(Your goal):
In the data, find each line where the word "inspector" appears and list that line.

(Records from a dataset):
───
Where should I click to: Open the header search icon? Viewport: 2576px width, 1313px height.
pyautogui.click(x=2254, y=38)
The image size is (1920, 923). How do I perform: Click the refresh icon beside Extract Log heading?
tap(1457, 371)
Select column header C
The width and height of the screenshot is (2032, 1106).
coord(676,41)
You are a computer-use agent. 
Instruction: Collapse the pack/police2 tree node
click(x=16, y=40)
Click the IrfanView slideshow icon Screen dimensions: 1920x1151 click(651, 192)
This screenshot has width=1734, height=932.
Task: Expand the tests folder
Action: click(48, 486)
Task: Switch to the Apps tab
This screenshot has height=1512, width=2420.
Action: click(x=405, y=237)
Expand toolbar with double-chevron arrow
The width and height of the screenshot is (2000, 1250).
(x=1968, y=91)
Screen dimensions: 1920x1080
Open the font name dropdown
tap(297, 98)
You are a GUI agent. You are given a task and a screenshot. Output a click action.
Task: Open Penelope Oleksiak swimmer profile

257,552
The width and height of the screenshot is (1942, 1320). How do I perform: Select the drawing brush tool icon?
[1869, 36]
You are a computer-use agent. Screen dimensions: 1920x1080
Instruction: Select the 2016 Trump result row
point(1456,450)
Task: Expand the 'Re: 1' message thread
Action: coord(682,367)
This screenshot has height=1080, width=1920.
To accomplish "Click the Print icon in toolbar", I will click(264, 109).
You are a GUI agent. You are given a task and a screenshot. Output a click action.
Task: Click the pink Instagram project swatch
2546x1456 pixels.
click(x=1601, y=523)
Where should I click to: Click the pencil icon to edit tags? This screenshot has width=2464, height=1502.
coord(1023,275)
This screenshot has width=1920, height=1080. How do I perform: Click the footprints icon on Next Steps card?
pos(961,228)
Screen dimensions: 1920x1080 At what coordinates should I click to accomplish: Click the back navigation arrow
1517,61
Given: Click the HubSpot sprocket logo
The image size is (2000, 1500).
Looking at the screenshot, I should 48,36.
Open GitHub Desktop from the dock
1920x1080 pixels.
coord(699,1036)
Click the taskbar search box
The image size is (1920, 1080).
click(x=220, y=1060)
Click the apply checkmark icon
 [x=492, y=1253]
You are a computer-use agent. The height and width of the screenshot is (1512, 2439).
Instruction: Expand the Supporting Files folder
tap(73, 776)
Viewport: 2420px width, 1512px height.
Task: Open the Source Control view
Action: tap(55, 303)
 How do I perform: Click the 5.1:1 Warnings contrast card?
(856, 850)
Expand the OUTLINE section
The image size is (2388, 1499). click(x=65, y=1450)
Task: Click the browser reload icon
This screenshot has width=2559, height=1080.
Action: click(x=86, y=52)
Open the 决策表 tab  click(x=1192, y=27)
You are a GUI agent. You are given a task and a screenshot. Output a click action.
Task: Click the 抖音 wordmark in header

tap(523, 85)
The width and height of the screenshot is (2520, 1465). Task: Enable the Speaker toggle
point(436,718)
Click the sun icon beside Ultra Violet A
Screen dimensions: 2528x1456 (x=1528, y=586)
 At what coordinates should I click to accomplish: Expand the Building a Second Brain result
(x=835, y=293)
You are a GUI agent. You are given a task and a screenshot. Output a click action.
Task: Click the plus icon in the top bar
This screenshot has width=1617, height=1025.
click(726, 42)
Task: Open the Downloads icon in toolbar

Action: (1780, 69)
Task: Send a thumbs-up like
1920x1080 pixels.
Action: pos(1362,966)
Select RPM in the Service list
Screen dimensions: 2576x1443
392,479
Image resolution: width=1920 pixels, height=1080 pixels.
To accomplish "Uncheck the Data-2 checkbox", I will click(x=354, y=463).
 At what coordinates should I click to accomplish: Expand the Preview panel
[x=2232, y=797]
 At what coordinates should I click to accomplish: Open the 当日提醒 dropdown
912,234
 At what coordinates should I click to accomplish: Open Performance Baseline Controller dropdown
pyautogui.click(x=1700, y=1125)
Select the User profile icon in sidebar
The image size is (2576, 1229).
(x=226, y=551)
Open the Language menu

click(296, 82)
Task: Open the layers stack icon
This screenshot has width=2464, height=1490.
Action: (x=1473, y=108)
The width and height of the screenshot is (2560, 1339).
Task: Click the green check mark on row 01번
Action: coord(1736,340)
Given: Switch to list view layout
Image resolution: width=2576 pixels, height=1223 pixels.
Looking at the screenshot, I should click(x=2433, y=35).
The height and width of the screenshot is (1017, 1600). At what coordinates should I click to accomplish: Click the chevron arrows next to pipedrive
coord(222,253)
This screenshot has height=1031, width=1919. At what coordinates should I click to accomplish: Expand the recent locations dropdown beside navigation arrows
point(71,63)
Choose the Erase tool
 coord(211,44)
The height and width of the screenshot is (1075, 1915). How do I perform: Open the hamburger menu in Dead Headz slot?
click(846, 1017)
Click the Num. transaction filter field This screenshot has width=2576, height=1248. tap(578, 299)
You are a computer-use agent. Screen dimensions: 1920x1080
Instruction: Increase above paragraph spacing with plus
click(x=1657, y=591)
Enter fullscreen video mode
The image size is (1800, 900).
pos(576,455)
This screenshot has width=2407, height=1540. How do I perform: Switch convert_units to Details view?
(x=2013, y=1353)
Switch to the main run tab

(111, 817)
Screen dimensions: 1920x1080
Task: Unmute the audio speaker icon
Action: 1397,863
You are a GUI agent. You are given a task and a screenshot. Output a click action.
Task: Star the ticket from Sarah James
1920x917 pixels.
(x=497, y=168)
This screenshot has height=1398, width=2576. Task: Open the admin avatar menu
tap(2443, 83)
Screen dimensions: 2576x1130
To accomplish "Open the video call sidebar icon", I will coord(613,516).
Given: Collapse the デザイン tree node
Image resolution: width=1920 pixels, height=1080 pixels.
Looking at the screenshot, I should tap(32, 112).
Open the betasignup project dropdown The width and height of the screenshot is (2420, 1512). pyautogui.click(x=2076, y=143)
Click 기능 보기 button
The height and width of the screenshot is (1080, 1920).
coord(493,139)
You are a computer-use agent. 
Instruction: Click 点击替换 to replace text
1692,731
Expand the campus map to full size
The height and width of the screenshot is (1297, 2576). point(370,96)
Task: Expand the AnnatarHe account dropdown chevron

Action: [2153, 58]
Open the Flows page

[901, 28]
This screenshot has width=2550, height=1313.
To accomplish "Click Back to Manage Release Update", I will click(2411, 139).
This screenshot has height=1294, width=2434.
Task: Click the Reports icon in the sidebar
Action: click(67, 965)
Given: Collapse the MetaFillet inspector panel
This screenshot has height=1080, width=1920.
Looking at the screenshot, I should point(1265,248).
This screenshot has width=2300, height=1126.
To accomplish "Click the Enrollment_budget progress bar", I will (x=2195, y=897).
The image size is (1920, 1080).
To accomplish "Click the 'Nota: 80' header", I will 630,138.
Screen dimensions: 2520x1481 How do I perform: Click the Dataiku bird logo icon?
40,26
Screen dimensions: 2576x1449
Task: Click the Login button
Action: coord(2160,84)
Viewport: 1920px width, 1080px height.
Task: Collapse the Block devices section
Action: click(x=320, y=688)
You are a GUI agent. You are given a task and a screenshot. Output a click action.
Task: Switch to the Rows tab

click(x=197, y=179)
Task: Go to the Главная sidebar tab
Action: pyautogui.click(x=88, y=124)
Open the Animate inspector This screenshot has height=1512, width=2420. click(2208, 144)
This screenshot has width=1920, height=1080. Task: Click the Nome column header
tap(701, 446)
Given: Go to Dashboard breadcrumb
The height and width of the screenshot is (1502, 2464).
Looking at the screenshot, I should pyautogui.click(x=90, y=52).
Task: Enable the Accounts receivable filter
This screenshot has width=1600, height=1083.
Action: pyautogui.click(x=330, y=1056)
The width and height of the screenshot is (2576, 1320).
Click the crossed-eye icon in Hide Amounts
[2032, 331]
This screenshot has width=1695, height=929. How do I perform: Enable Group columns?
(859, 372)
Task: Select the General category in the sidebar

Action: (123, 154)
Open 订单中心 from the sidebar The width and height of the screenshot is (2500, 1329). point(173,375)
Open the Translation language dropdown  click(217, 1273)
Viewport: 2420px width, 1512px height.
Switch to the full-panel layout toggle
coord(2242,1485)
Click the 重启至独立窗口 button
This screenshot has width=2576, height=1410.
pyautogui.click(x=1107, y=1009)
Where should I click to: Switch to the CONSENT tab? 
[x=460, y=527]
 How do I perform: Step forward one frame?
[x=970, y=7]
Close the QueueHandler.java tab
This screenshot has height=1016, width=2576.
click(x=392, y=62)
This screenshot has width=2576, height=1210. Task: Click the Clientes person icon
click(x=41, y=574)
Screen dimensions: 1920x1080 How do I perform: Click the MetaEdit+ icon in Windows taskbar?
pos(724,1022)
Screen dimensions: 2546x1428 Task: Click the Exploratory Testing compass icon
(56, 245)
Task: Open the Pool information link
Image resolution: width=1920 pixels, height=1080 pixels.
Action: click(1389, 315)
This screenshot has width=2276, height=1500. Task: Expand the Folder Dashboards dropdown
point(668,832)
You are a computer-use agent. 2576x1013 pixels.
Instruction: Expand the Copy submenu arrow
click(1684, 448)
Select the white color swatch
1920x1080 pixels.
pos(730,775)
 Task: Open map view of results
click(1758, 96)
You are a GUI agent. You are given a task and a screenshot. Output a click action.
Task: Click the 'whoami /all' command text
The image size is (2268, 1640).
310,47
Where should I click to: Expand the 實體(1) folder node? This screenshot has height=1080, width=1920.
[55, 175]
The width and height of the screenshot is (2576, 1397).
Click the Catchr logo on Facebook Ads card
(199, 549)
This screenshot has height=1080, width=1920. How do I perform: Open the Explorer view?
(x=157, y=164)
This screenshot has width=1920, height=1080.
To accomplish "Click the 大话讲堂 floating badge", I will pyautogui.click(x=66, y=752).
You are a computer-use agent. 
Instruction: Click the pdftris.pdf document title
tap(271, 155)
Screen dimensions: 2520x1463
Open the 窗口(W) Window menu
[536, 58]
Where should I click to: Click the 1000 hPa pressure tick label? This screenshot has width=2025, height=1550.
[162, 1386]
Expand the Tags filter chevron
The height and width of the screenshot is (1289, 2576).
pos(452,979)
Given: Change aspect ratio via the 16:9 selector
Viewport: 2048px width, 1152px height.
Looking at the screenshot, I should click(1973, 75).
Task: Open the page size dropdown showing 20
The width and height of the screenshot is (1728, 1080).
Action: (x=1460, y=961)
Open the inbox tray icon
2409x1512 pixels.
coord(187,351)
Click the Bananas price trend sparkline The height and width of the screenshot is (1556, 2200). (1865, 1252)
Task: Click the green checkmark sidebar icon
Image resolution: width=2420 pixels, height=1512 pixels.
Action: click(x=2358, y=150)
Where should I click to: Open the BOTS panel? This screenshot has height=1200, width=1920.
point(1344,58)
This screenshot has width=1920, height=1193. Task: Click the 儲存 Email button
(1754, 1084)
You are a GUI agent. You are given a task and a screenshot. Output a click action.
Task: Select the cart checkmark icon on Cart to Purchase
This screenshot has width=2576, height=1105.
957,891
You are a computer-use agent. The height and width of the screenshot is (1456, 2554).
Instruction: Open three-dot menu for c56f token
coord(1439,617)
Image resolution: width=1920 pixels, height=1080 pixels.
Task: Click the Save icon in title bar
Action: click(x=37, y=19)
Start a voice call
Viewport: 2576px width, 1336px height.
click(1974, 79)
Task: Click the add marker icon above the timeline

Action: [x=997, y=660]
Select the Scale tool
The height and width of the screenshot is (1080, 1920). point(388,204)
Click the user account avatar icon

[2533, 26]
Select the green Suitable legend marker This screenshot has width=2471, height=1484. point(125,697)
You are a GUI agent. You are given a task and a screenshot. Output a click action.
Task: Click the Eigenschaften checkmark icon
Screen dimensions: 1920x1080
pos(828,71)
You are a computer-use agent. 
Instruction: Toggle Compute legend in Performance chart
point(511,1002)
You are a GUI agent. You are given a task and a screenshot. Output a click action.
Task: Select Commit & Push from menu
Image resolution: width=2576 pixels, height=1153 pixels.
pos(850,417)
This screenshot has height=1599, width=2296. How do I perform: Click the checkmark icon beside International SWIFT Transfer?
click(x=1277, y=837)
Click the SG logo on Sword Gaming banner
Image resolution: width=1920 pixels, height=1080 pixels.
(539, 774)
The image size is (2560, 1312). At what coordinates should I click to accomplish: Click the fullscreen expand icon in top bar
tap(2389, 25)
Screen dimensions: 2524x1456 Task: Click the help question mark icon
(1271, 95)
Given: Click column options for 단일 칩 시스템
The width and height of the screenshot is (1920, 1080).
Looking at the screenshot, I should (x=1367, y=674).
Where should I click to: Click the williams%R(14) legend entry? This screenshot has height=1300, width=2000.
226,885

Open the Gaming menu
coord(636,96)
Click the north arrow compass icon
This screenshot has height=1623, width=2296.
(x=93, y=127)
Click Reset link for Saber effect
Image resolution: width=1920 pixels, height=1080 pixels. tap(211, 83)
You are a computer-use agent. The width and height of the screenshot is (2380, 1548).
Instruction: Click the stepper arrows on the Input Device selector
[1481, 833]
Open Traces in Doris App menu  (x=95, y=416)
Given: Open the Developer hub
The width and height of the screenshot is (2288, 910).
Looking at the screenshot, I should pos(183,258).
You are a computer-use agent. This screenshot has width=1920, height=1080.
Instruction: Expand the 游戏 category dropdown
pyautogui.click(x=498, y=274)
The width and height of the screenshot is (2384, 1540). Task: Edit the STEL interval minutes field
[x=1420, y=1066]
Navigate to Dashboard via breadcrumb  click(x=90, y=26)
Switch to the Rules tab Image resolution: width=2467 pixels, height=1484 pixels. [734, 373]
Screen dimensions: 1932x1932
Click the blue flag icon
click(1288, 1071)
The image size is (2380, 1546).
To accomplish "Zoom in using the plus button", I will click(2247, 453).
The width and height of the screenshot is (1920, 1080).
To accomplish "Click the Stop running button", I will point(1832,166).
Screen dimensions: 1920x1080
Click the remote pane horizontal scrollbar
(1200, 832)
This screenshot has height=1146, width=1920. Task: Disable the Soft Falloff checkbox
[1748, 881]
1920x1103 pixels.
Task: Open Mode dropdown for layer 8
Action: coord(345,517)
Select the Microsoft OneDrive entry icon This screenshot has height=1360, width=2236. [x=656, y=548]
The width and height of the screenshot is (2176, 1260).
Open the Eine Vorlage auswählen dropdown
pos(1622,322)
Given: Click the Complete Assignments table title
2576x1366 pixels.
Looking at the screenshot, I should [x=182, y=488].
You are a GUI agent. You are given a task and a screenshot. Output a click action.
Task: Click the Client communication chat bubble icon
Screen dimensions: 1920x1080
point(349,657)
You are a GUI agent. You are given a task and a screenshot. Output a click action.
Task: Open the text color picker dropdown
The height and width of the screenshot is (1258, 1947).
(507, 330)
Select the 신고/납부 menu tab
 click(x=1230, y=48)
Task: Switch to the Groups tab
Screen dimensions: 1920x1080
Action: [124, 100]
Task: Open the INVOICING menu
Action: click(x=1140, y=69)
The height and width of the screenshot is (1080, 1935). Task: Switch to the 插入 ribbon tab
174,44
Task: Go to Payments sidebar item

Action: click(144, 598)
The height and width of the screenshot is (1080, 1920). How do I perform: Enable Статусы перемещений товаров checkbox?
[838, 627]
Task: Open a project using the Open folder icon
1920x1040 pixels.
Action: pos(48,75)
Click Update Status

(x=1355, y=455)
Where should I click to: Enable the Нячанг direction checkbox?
───
(Expected answer):
Given: Collapse the MetaFillet inspector panel
Open the Animate inspector This screenshot has height=1512, width=2420. click(2208, 144)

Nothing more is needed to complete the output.